(Collected data entries)
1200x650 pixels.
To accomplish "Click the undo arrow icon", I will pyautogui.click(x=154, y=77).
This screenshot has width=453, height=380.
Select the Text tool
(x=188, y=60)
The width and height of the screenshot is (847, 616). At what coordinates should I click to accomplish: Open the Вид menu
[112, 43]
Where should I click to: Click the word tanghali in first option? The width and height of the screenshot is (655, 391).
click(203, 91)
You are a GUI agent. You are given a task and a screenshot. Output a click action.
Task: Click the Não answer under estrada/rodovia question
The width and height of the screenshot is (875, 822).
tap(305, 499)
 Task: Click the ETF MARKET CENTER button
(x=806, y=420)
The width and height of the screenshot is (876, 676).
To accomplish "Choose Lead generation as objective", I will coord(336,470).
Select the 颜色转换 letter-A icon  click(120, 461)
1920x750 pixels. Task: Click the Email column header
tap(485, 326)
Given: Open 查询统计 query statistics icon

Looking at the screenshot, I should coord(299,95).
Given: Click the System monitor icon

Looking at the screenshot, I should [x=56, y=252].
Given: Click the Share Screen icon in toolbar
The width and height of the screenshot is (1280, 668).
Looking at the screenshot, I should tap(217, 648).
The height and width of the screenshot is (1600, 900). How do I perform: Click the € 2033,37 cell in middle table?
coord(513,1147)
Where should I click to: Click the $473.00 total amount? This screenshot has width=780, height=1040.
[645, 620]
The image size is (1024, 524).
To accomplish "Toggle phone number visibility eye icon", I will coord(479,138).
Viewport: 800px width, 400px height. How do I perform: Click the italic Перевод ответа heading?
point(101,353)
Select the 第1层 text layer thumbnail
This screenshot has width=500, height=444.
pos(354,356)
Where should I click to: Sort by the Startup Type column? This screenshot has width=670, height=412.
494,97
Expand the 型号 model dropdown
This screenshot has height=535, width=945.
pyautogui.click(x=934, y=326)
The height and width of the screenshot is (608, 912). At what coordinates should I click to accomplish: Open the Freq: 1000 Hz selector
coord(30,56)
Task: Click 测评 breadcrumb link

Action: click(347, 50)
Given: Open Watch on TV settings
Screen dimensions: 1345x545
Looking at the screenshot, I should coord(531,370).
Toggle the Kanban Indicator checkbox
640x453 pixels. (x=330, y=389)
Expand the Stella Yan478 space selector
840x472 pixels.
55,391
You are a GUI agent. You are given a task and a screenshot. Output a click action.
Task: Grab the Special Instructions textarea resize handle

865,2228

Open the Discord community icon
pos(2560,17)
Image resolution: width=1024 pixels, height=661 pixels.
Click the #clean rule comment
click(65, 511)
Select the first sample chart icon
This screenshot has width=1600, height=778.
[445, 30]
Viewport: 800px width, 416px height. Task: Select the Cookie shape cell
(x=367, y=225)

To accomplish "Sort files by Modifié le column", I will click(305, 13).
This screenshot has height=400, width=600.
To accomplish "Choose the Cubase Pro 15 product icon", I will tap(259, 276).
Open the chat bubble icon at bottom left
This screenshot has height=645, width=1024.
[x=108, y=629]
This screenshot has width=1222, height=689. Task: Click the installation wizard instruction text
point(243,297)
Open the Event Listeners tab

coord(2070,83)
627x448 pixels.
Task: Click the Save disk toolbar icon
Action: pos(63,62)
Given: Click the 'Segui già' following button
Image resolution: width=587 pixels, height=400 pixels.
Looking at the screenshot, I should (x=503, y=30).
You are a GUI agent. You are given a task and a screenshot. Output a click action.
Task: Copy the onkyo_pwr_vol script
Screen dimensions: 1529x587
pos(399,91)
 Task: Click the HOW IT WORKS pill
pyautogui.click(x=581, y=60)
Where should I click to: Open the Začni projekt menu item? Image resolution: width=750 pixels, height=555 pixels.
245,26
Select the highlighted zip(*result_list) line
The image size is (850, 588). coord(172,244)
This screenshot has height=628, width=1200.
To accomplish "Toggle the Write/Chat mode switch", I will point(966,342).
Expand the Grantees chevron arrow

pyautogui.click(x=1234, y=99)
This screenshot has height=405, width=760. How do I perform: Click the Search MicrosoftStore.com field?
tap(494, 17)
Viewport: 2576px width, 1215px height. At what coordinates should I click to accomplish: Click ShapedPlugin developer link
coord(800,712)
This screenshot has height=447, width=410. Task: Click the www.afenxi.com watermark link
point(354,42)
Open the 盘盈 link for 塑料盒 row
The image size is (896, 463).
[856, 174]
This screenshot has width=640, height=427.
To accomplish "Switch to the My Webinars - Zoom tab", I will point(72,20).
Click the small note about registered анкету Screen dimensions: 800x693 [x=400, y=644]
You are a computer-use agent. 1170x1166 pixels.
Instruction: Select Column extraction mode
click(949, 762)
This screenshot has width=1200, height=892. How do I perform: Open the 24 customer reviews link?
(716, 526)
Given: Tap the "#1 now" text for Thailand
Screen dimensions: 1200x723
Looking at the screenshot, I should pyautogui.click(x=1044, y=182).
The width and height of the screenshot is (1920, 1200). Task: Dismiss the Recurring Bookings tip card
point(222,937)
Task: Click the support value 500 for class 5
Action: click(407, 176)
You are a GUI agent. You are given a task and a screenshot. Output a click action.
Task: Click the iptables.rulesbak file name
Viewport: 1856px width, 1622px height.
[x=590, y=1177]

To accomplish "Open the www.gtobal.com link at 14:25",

■ WHAT YOU ARE ASKED TO DO ■
If a line in the records includes the string "Choose", copy it.

■ SOLUTION FOR THIS EXERCISE ■
To accomplish "Choose Lead generation as objective", I will coord(336,470).
To accomplish "Choose the Cubase Pro 15 product icon", I will tap(259, 276).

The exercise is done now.